Provided material Start Marker
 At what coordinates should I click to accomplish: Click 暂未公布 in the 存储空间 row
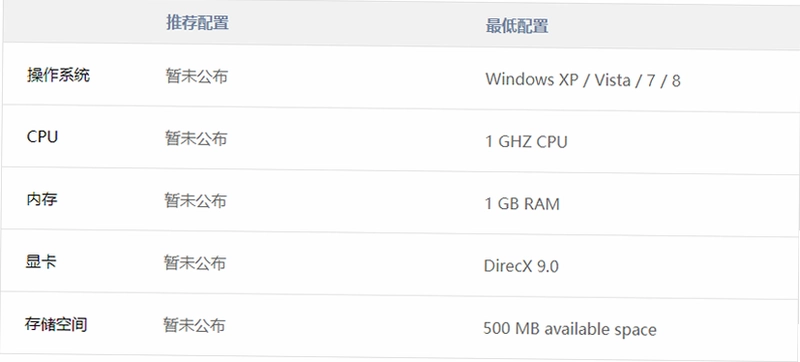pos(194,325)
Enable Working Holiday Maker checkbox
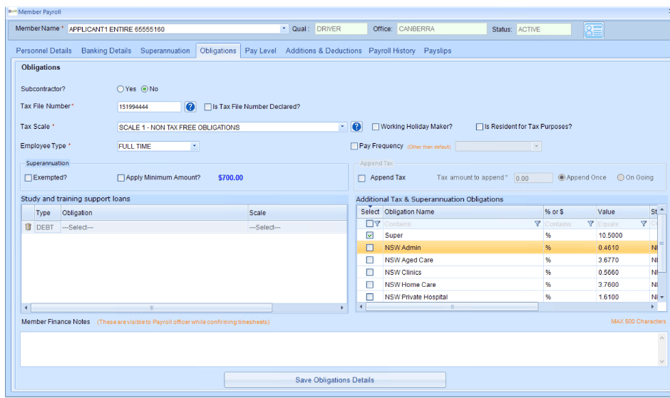670x398 pixels. click(375, 127)
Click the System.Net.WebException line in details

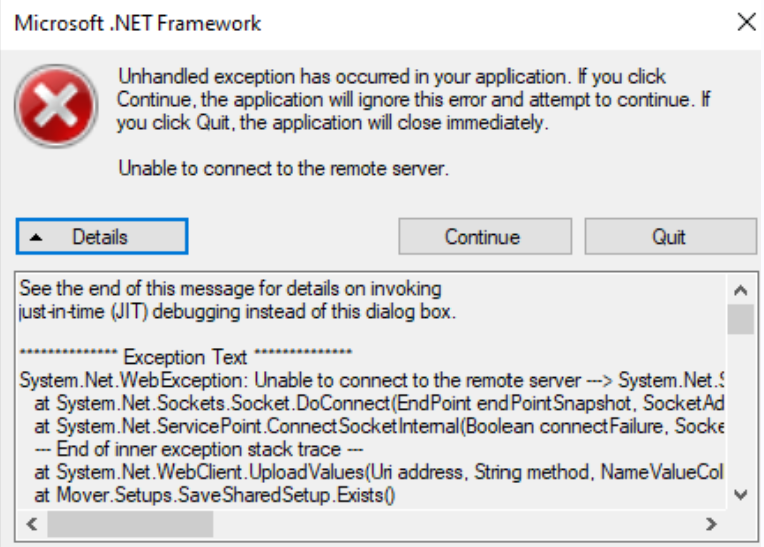pos(371,380)
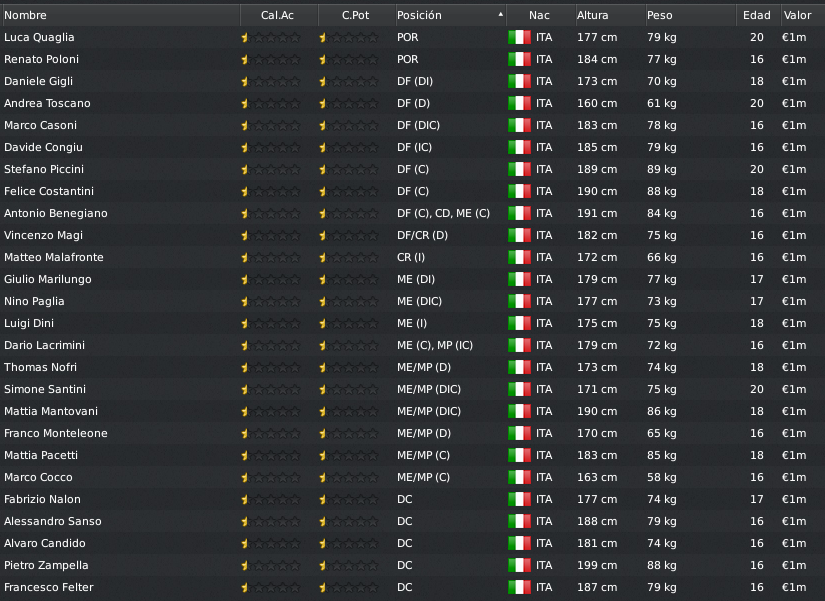Image resolution: width=825 pixels, height=601 pixels.
Task: Open player profile of Stefano Piccini
Action: pyautogui.click(x=44, y=169)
Provided material End Marker
▶ _Task brief_
Give back, word for word, the lines from the one containing "Click the System.Net.WebException" through the last line of the listing above; include both ends and exclude the pictures.

▶ _Response below_
Click the System.Net.WebException line in details

pos(371,380)
Image resolution: width=825 pixels, height=601 pixels.
Task: Open player profile of Stefano Piccini
Action: pyautogui.click(x=44, y=169)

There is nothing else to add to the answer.